Responsibilities of these employees are not just to the treatment plant. Daily, operators also check nine waste water lift / pump stations, which are located in various parts of the City. Routine maintenance aids in the proper operation of these stations, which is a necessary part of transporting the sewage to the Waste Water Treatment Plant.
Wastewater Treatment Procedure
When the wastewater flows into the plant, it first comes in contact with a rotating pretreatment screen. This screen is a steel grid style belt, about 9 feet tall, that the water flows through. The moving belt has little arms that lift debris as the belt rotates upward and then dumps the debris, which is later hauled away.
The second stage of treatment is called de-grit. In this stage, blowers pump air near the bottom of a tank, forcing air bubble to rise throughout the tank. This action allows heavier particles to sink down to an auger that removes this sediment from the tank. The sediment is hauled to a landfill.In the third stage, gravity allows the water to flow into primary settling tanks that slow the flow, allowing time for solids such as toilet paper to settle and be separated from the water. Normally pumped upward to the Aeration tanks.
Under normal conditions, the aeration tanks are the place where the raw wastewater first comes in contact with the microorganisms. This stage is the heart of the treatment process for organic matter within the water. Here the microorganisms are balanced with the organic “food” coming into this tank, as described above on the upper level web page.
As the water leaves the aeration tank and flows to the final settling tank, alum is added.While in the final settling tank, the alum attracts phosphorus, which attaches to the alum. This gives weight to the phosphorus allowing these particles to settle within the water and become sludge. The water is sent on to the screw pumps, and the sludge is sent on to a separate destination.

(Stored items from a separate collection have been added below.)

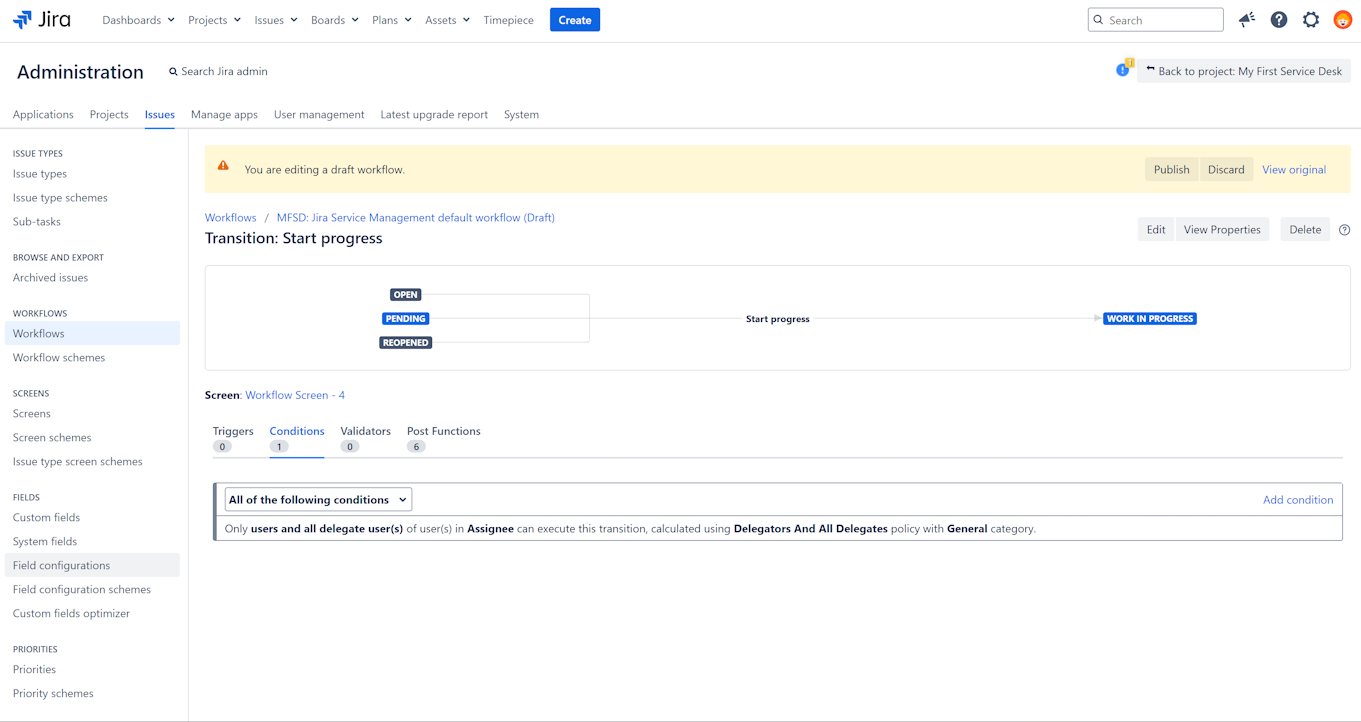Switch to the Post Functions tab
The width and height of the screenshot is (1361, 722).
[443, 432]
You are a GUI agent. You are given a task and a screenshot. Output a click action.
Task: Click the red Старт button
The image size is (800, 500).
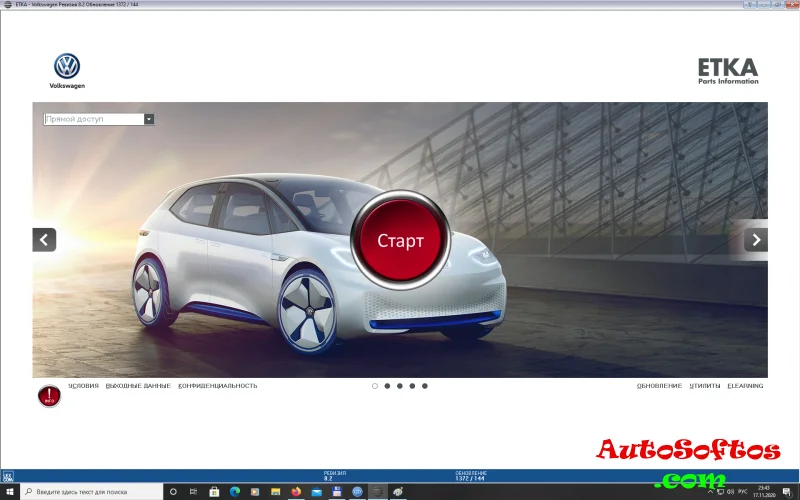(x=400, y=240)
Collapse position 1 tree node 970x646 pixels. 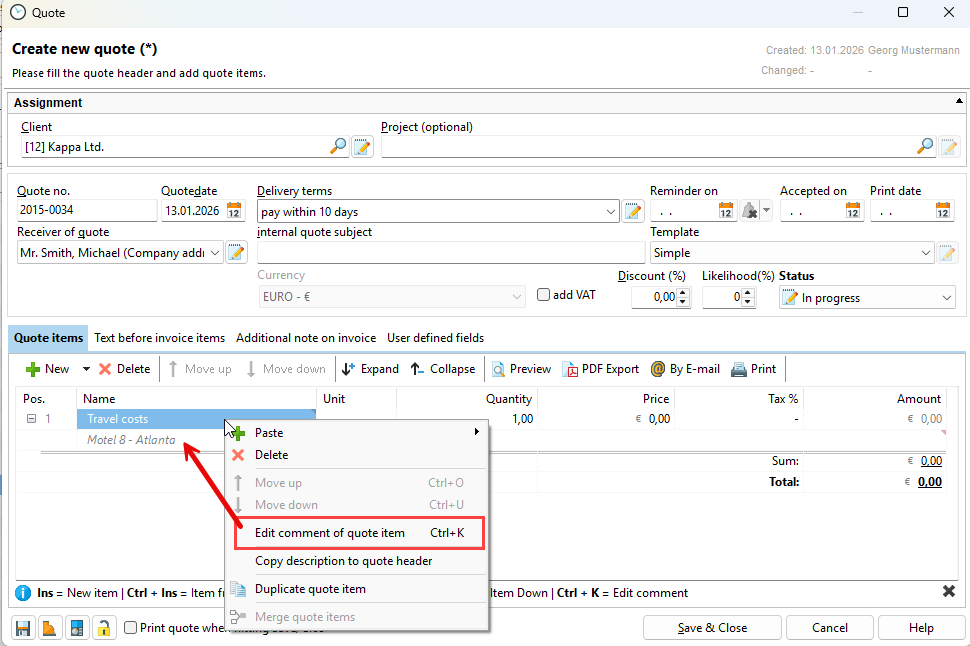click(32, 419)
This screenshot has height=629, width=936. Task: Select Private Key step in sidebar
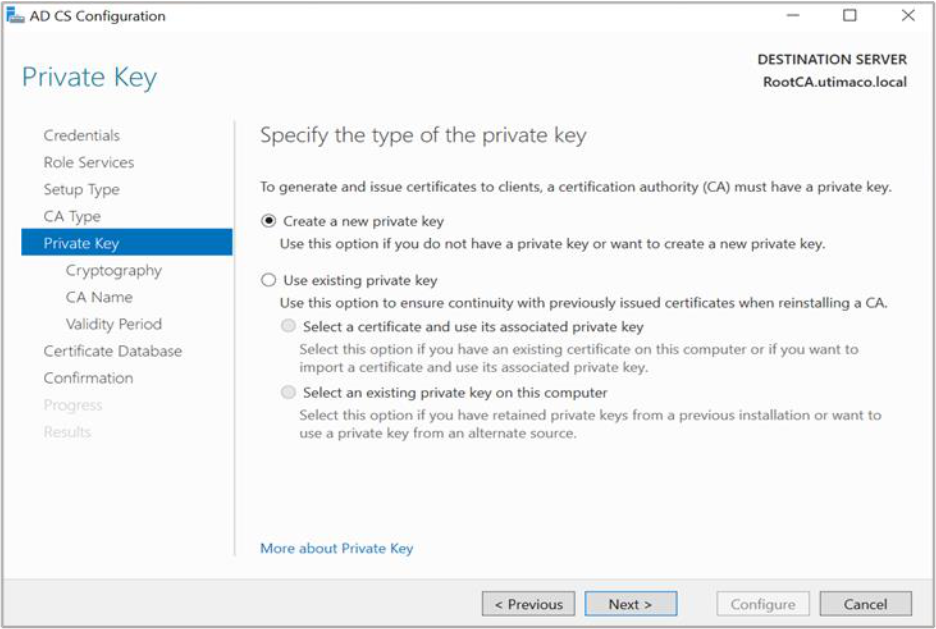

At the final lift station, screw pumps allow the water to head toward its final treatment station.This last station is ultra violate disinfection that consists of special ultra violet lights that are used to kill a number of different organisms. Shown are the controls for this station. The water then flows into Town Creek.Sludge from the final settling may be diverted to different directions. When more microorganisms are needed to “eat the food” in the aeration tanks, some of the sludge containing them is recalculated from the final settling tank back to the aeration tank. When organisms are not needed, the sludge is run to the aerobic digesters. Air is added within the tank that promotes the microorganisms to feed upon themselves. More settling also occurs, with the sludge then piped across the treatment facility to an andritz press. The picture is a portion of this press, which is made up of a one meter wide vinyl style mesh belt and rollers. The sludge is evened out on the belt and then pressed against a series of rollers that squeeze the water out, producing a product called “cake sludge”.
A mixture of lime and fly ash is added to this cake sludge to raise the pH of it, and the temperature of the product is also adjusted to produce a product called “N-Viro Soil”.”N-Viro Soil” is high in calcium and micronutrients. Farmers then obtain the product to use on their fields, which helps adjust the pH within their soil.